**Dataset excerpts**
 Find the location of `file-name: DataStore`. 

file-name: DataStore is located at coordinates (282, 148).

---

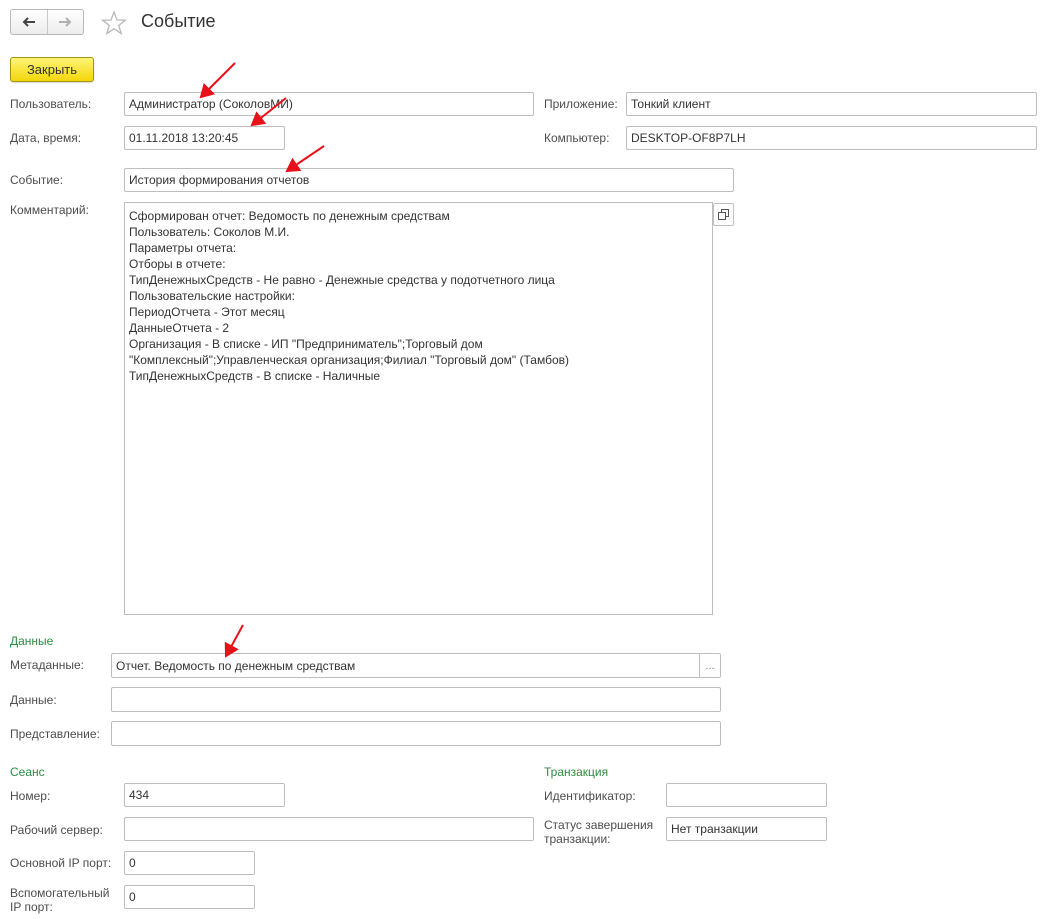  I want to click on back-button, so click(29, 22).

...

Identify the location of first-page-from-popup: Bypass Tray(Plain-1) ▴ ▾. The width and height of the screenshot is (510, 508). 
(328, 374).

**Activity**
How many lines in the listing above contain the string "name"? Reply with the number only.

**Output of the exercise**
2